> Passage to read

****

If $q^k n^2$ is an odd perfect number with special prime $q$, is $\sigma(q^k)$ coprime to $\sigma(n^2)$? Let $q^k n^2$ be an odd perfect number with special prime $q$ satisfying $q \equiv k \equiv 1 \pmod 4$ and $\gcd(q,n)=1$.
Here is my:
QUESTION

If $q^k n^2$ is an odd perfect number with special prime $q$, is $\sigma(q^k)$ coprime to $\sigma(n^2)$?

The function $\sigma(x)=\sigma_1(x)$ is called the sum of divisors of $x$.
MY ATTEMPT FOR SOME SPECIFIC VALUES OF $q$, $k$, AND $n$
For example, there may be an odd perfect number with $q^k = 17$ and $(n/3)^2$ coprime to $3$.  Then $\sigma(n^2) = 17(n^2/9)$ is coprime to $\sigma(17) = 18$.
How about the general case?  My hunch is that the following conjecture ought to hold:

Conjecture: If $q^k n^2$ is an odd perfect number with special prime $q$, then $$\gcd(\sigma(q^k),\sigma(n^2))>1.$$

Initially, I thought that a proof of this "Conjecture" was in the following paper by Dandapat et al., but after an in-depth reading, it appears that I was mistaken.
I have therefore tagged this as a reference-request for a proof of this Conjecture.
 A: This post shows that $\gcd(\sigma(q^k),\sigma(n^2))=1$ would lead to $k=1$.
Let $N=q^k n^2$ be an odd perfect number with $q$ being the special prime, $q \nmid n$ and $k \equiv 1 \pmod 4$. Then from $\sigma(N)=2N$ and multiplicativity of $\sigma$ we get $\sigma(q^k)\sigma(n^2)=2q^kn^2$. Now clearly $q^k$ is coprime with $\sigma(q^k)=1+q+\dots+q^k$, hence $q^k \mid \sigma(n^2)$. We also have $2 \mid \sigma(q^k)$ because $q,k$ are odd, thus we can write
\begin{equation}
\left[\frac{\sigma(q^k)}{2}\right]\cdot \left[\frac{\sigma(n^2)}{q^k}\right]=n^2.
\end{equation}
Now assuming $\sigma(q^k)$ and $\sigma(n^2)$ are coprime, then also the two integers on the left side are coprime. That means both are perfect squares, and so in particular
$$
2m^2=\sigma(q^k)=1+q+\dots+q^k
$$
for some integer $m$. However this equation has no solution in integers for $q,k \geq 2$, so if there is an odd perfect number with this property, we must have $k=1$ (since $q \geq 5$ anyway).
A: Not a complete answer, I merely wanted to record some recent thoughts that occurred to me, that are directly related to this question.

****

> Given records
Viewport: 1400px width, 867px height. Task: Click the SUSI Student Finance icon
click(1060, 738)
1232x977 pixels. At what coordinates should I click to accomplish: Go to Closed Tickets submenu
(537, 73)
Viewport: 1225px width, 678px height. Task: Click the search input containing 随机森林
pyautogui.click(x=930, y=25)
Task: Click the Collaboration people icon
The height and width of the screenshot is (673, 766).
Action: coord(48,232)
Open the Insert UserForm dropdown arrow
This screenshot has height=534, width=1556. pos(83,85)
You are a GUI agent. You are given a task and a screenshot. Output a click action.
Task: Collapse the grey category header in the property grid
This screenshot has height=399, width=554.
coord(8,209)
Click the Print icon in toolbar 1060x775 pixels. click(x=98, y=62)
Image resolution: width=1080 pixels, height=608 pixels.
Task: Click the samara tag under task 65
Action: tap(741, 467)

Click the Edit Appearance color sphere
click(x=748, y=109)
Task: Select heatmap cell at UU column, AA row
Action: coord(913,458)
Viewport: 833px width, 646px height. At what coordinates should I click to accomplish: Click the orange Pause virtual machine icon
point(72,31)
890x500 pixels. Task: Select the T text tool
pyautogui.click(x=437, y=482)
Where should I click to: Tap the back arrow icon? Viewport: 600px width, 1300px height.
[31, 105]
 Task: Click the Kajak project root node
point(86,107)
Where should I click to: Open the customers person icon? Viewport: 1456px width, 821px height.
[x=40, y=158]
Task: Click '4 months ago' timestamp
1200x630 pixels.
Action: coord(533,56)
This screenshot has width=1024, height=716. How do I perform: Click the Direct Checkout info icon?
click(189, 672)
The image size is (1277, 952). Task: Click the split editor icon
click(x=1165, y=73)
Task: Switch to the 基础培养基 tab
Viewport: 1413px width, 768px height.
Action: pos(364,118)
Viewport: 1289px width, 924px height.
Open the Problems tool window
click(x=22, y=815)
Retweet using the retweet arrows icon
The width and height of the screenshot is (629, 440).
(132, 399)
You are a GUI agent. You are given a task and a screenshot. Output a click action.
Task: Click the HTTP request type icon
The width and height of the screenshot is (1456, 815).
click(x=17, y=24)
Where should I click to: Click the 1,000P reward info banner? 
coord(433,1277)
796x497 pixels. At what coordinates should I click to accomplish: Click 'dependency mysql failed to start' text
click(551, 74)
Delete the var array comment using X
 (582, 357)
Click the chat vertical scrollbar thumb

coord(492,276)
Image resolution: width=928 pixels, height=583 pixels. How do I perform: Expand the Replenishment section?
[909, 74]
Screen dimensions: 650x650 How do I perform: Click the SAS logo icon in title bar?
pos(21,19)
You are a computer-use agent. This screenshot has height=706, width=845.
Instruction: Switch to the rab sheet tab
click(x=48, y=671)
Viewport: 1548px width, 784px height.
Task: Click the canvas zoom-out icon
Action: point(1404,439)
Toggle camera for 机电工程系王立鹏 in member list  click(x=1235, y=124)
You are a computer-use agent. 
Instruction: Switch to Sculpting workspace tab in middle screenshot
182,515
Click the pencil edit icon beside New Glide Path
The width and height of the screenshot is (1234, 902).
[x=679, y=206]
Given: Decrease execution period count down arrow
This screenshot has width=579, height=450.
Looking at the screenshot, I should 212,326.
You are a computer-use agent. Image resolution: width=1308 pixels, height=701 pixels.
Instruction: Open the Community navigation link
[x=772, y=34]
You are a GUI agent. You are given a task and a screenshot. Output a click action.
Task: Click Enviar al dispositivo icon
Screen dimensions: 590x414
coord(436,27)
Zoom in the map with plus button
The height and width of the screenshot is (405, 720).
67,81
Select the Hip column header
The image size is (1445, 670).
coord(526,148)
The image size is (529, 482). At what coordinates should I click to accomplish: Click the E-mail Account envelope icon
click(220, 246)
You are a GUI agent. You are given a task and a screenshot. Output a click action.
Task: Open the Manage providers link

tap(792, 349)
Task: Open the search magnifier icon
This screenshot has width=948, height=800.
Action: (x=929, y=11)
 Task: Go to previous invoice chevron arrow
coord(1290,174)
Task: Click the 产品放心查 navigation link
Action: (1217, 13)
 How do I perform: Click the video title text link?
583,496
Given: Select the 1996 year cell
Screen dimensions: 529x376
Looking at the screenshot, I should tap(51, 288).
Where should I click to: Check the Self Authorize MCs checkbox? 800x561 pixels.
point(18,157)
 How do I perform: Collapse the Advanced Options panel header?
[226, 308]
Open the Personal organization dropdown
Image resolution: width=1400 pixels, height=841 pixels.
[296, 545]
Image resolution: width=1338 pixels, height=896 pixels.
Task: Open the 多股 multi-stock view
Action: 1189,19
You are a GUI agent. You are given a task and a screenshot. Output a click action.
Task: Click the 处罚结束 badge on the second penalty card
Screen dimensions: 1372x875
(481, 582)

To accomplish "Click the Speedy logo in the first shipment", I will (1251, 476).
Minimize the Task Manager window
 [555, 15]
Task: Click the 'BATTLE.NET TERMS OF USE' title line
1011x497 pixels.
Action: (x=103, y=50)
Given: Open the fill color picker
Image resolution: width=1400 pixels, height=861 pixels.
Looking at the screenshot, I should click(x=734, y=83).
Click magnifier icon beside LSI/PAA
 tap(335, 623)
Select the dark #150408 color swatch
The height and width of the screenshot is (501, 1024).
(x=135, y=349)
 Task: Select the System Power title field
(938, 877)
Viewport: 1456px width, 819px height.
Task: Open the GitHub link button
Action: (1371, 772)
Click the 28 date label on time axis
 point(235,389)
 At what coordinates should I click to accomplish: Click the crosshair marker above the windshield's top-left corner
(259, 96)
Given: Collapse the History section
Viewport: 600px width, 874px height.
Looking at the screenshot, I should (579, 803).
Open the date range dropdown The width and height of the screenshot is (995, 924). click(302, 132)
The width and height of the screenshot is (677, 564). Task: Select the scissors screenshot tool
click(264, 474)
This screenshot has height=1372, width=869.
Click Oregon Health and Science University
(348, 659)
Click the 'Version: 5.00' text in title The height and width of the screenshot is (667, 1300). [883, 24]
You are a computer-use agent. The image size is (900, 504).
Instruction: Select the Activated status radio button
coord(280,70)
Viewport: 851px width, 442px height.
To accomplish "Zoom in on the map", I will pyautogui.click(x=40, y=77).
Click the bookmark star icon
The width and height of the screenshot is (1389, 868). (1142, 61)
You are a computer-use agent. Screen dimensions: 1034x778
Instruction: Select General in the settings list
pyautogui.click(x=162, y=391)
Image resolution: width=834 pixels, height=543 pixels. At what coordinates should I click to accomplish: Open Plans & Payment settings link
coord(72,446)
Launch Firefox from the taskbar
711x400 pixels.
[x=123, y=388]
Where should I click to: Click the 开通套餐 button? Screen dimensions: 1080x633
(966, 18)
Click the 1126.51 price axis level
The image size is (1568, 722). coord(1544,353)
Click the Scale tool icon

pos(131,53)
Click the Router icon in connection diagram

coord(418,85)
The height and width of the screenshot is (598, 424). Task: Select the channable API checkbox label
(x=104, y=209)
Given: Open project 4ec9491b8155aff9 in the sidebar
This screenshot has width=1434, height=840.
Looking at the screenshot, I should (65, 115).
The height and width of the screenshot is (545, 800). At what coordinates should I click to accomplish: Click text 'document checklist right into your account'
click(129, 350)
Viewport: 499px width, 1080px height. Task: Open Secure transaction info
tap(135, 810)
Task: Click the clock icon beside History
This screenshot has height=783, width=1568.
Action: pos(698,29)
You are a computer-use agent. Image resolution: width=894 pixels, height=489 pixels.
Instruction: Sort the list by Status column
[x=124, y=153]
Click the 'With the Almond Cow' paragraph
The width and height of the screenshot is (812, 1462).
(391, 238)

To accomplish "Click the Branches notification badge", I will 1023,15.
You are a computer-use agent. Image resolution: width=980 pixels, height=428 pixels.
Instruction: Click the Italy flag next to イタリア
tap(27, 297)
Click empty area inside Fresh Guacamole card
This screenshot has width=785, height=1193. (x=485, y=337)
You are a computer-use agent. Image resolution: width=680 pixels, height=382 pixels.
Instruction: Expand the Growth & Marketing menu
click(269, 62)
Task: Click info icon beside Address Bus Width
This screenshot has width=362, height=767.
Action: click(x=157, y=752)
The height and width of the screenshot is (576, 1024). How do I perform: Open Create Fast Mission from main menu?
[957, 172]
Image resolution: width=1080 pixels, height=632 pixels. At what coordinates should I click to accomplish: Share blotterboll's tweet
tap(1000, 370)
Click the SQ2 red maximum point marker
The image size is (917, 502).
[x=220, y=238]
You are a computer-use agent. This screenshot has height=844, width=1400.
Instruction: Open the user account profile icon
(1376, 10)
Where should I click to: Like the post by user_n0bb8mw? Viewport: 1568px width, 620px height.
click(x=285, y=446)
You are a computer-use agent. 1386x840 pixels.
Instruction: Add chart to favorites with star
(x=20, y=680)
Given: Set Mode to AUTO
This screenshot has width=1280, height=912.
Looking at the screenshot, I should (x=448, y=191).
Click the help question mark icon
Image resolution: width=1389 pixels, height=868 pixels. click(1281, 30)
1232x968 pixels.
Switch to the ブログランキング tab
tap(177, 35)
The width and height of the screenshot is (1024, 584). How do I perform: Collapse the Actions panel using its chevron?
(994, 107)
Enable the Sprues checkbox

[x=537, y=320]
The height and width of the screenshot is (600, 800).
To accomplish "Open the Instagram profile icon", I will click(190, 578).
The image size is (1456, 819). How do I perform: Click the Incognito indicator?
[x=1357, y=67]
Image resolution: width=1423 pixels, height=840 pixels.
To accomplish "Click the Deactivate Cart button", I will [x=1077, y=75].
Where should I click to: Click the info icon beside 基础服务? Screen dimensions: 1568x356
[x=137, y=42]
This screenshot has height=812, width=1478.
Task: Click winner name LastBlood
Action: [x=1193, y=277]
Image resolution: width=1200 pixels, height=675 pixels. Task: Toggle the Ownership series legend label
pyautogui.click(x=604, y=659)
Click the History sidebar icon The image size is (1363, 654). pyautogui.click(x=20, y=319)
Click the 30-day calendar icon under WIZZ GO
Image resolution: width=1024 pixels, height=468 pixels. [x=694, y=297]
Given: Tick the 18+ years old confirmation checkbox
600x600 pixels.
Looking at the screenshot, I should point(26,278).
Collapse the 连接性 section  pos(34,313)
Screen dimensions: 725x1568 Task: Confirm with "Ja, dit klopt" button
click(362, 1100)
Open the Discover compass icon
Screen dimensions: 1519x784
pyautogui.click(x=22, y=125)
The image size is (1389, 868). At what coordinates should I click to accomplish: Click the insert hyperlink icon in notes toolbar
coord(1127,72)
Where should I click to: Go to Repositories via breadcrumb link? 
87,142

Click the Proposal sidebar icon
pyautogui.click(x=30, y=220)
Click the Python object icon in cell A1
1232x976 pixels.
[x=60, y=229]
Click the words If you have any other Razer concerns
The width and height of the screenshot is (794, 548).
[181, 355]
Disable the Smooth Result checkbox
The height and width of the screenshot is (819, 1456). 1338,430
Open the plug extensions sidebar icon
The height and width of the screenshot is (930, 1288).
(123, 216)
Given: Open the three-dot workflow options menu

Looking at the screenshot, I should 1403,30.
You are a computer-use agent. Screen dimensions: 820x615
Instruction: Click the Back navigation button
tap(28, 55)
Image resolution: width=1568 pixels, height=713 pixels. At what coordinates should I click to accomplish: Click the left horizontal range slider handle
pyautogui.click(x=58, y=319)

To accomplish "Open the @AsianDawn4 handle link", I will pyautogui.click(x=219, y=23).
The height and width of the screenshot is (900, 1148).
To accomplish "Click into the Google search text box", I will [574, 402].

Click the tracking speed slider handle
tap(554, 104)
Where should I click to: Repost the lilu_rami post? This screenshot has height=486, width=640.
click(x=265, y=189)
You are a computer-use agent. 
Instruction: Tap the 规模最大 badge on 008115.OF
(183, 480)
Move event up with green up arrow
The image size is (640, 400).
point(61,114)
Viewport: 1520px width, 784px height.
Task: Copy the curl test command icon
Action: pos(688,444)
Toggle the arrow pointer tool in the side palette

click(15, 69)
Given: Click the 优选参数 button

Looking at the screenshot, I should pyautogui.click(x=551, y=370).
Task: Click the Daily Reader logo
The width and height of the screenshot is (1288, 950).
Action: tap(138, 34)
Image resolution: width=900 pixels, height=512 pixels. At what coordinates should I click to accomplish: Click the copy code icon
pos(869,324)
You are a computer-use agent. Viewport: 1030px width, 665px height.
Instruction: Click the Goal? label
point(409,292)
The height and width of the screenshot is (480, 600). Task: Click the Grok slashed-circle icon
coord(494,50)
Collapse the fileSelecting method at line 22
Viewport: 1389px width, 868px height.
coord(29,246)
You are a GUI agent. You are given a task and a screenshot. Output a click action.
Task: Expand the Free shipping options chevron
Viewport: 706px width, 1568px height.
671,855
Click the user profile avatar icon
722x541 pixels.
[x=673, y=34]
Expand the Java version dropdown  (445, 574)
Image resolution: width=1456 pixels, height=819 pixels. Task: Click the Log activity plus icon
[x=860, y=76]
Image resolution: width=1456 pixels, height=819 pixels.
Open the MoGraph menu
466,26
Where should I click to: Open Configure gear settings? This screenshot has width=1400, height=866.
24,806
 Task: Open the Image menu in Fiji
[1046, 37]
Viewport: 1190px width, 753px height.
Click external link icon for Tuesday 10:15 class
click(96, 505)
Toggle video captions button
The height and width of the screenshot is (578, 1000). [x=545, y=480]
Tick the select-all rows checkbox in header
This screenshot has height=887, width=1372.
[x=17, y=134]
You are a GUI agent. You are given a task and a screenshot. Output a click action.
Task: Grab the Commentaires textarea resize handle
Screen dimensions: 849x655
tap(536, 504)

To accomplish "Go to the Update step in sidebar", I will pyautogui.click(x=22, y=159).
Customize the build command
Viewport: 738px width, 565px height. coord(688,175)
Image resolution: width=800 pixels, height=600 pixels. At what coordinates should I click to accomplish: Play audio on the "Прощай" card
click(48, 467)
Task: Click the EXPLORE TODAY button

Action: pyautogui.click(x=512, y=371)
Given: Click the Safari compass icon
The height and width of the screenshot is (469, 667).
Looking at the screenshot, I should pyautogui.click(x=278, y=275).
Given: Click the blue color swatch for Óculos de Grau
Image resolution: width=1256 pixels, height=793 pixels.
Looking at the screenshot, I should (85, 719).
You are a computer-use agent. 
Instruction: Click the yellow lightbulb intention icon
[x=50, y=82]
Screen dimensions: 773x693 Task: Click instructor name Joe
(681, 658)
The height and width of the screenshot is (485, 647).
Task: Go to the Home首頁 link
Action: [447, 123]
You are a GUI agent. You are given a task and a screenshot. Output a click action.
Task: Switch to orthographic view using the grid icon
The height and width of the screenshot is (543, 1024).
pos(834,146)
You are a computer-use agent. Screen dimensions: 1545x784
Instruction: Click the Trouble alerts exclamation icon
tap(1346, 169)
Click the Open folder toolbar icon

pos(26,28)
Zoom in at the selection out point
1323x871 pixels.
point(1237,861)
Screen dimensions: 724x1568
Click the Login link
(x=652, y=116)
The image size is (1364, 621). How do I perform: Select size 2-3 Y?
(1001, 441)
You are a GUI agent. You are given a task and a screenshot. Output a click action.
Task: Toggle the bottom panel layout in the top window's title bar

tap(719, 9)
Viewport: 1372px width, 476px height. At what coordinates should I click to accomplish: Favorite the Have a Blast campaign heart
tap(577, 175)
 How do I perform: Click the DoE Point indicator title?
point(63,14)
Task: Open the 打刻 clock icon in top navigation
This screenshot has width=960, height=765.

****

> What is needed
In the forum thread above, list every condition that the sentence beginning "Let $q^k n^2$ be an odd perfect number" places on $q$, $k$ and $n$.

> Exercise result
- $q$ is the special prime.
- $q \equiv 1 \pmod 4$
- $k \equiv 1 \pmod 4$
- $\gcd(q,n)=1$